This Sunday: August 25, 2019
10:00 am Combined Worship - Sanctuary
Amy Starr Redwine. preaching
Week of August 16, 2019
Why Are We Doing All This?
This week I received via email a newsletter for church leaders which began with this question: "Can you hear it? Can you feel the rumble of your church’s program train pulling out of the station and beginning to barrel down the track?” In my head (maybe even out loud in my office), I answered with a resounding, “yes!” After a wonderful summer pause during which the church has been relatively quiet, things have begun to ramp up again in earnest as we plan for the program year to begin. And there are lots of wonderful plans: all-church fellowship events, music and education opportunities for all ages, a new sermon series, stewardship conversations with members and outreach partners — and that’s just in September! Which is why I was glad to read the other question in that newsletter: Why are we doing all this?
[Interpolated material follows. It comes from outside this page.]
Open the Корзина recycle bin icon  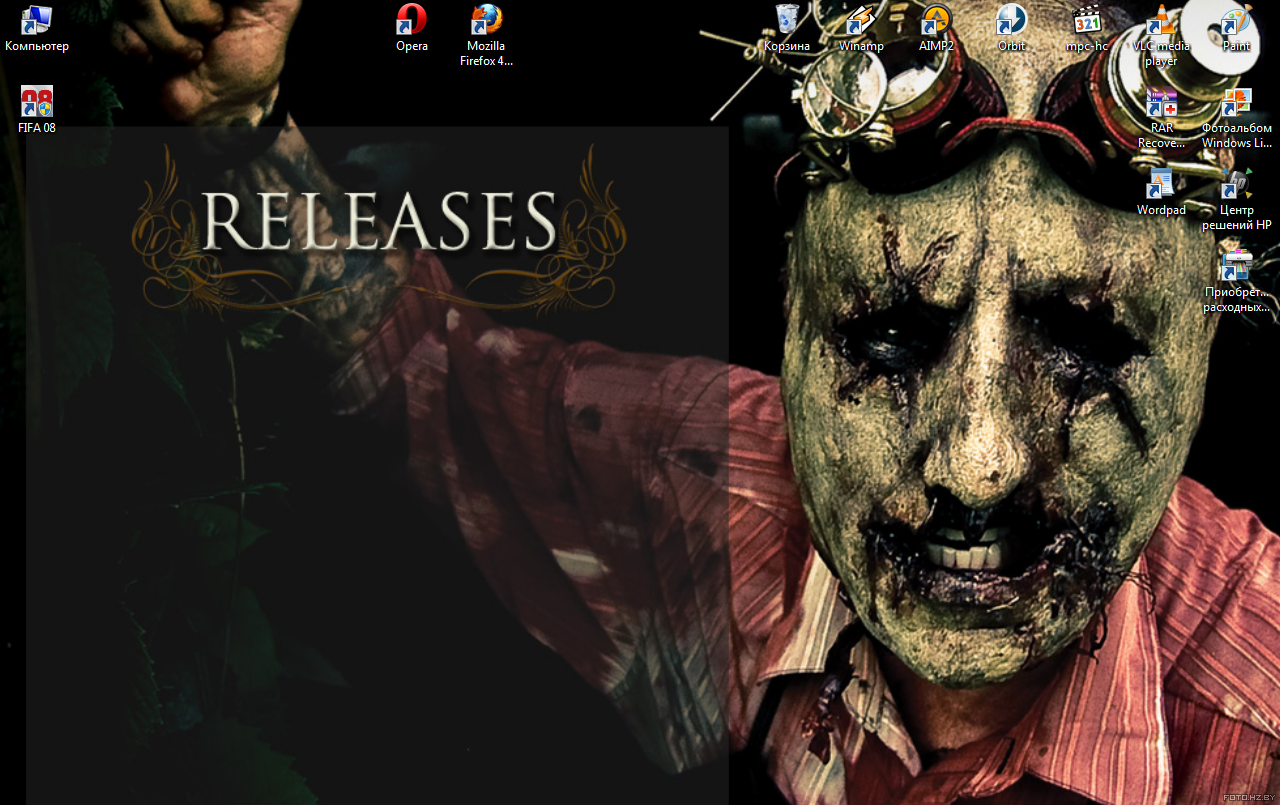tap(787, 28)
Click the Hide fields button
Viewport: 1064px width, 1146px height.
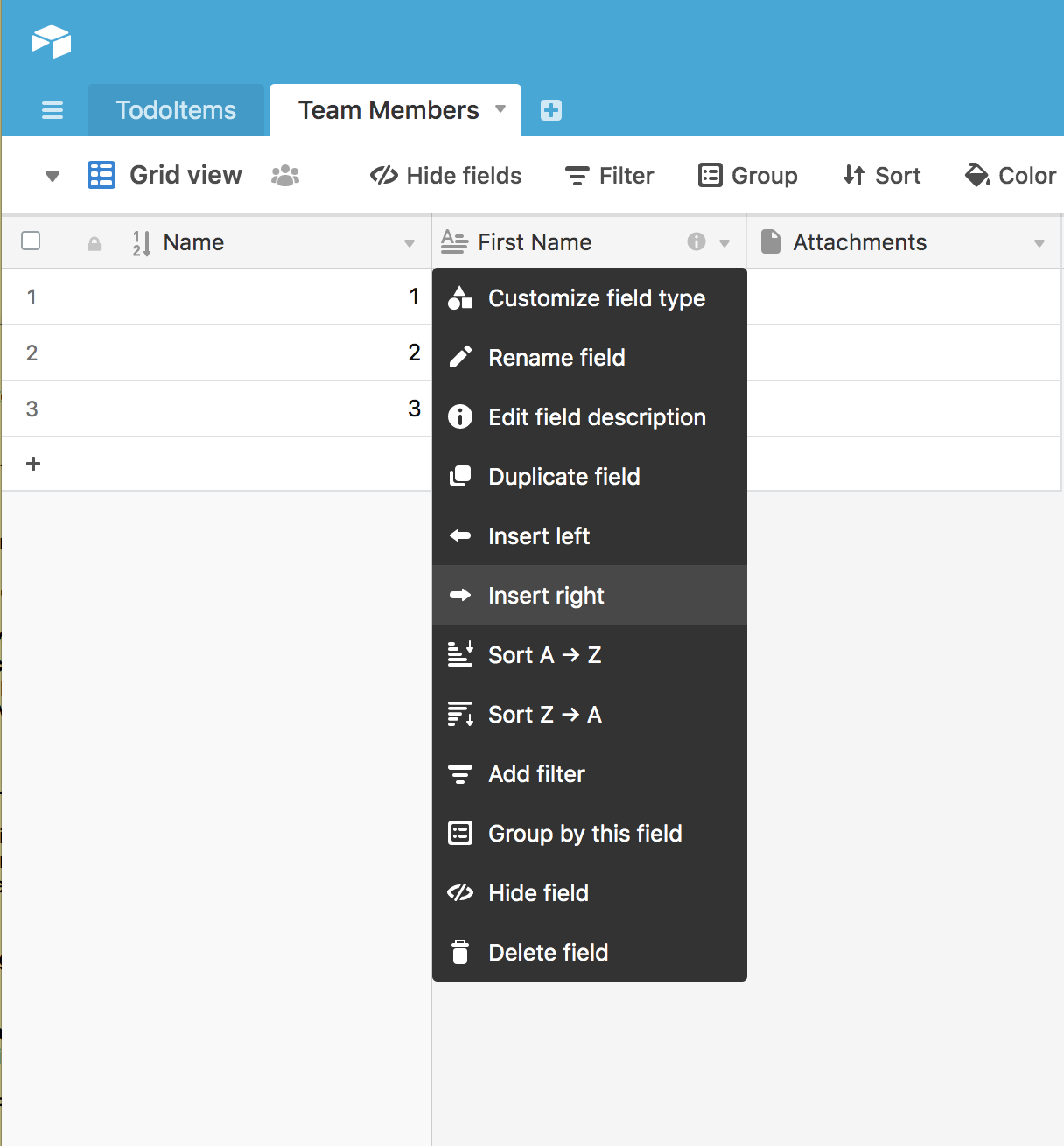446,176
Why are we doing all this? In the first chapter of the book of Isaiah, the prophet asks that “why" question about the act of worship, reminding God’s people that they do not worship for the sake of worship alone. Worship is integrally connected to how we live as God’s people, which for Isaiah is all about how we enact God’s justice and peace. What is true of worship is true of all of our church programs and events — we do them, not for our sake alone, but that through our worship and learning and serving and building relationships with one another, we might be equipped for the hard but necessary work of living day by day as God’s people, people who seek justice, love kindness, and walk humbly with God — in a world that makes these seemingly simple tasks exceedingly challenging. The fruit this work bears takes time to cultivate — longer than one month or even one year. As you reflect on that “why” question about the many things that demand your attention and action, may you be guided by this poem by poet/pastor Steve Garnaas-Holmes:
Like artisans building a cathedral,
we are engaged in work that outlives us.
The building of justice will take generations;
knowing this, we do not grow weary or lose heart.
Sustained by those who have come before,
who endured so that we may be brought this far,
we carry on, against all odds, against all opposition.
We are not intimidated by the thought
that we will not achieve our goal in our lifetime.
Of course not. This is not for us,
but for our children's children's children.
Our little triumphs and failures are ennobled,
not by our successes, but by the immense grace
of the work to which we devote ourselves.
Discouragement, despair and even death do not trouble us,
for our lives are insignificant in the shadow of this work,
which bestows its blessings to the ends of the earth,
and to generations far beyond us.
Friends, take courage. God is in this;
this is where, though you are small, you become immortal.
Thanks for listening!
Please keep in your prayers:
Those with special concerns:
Charles Blackburn and family on the death of his mother, Diana Blackburn, on August 15.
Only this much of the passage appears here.